Dataset entries
____
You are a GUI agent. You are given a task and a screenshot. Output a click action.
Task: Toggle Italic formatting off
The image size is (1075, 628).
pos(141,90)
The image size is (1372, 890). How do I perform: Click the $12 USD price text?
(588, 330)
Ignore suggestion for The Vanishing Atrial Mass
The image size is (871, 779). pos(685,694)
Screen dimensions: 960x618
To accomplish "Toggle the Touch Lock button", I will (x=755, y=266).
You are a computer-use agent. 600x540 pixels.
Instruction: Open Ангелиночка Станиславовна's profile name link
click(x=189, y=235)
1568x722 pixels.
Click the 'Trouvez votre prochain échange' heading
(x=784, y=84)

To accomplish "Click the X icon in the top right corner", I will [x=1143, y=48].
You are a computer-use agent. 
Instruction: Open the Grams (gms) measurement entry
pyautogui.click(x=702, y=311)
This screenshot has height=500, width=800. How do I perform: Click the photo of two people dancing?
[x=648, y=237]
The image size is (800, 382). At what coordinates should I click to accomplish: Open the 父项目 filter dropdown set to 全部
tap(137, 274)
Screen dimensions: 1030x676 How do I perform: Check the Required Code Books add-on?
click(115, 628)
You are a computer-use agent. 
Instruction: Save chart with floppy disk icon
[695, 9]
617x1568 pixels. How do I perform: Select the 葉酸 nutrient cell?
____
▶ Assignment:
An exact copy of the lines from the one containing "Ignore suggestion for" through the end of the entries is required, and nothing beyond them.

▶ Response:
Ignore suggestion for The Vanishing Atrial Mass
The image size is (871, 779). pos(685,694)
Screen dimensions: 960x618
To accomplish "Toggle the Touch Lock button", I will (x=755, y=266).
You are a computer-use agent. 600x540 pixels.
Instruction: Open Ангелиночка Станиславовна's profile name link
click(x=189, y=235)
1568x722 pixels.
Click the 'Trouvez votre prochain échange' heading
(x=784, y=84)

To accomplish "Click the X icon in the top right corner", I will [x=1143, y=48].
You are a computer-use agent. 
Instruction: Open the Grams (gms) measurement entry
pyautogui.click(x=702, y=311)
This screenshot has height=500, width=800. How do I perform: Click the photo of two people dancing?
[x=648, y=237]
The image size is (800, 382). At what coordinates should I click to accomplish: Open the 父项目 filter dropdown set to 全部
tap(137, 274)
Screen dimensions: 1030x676 How do I perform: Check the Required Code Books add-on?
click(115, 628)
You are a computer-use agent. 
Instruction: Save chart with floppy disk icon
[695, 9]
617x1568 pixels. How do I perform: Select the 葉酸 nutrient cell?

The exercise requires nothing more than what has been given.